People often tell me they can’t believe how well I’m handling our situation. This never fails to shock me since I know the real me and the moments I want to run away and never return, but whenever I hear their comments, they cause me to reflect on how we deal with Lewy Body and life in general.
I think most of our ability to cope comes from a core belief in an attitude of gratitude that came from my mother. No matter how horrible a situation is, there is something hidden inside that we can be grateful for.

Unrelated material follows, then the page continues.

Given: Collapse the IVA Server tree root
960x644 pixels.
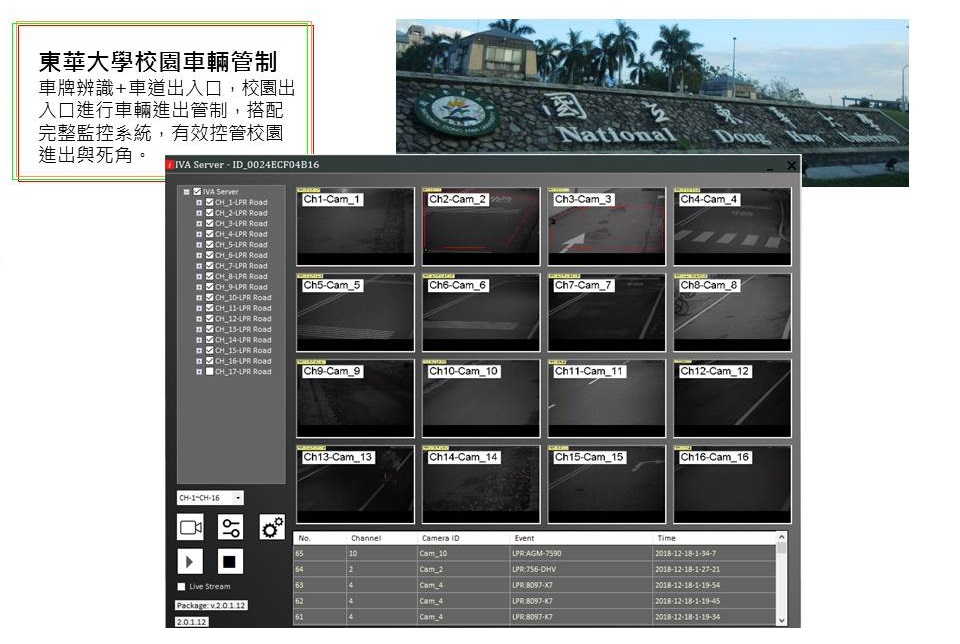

It’s a mind game of sorts, but it works something like this:
Instead of thinking: “Oh no, he needs a walker.” Think: “Thank goodness there are walkers and wheelchairs to help us.”
Instead of thinking: “I can’t believe my husband needs diapers,” Think: “Can you imagine what this would have been like before there were disposable diapers?”
Instead of thinking: “Why did this happen to us?” Think: “Thankfully, we got our children raised before this hit.”
Instead of thinking: “We had to sell our dream home to move into a retirement community.” Think: “I’m so glad we had enough equity in our home to afford this CCRC.”
Instead of thinking: “I am so alone and lost,” Think: “I’m so glad I have the support group to talk to.”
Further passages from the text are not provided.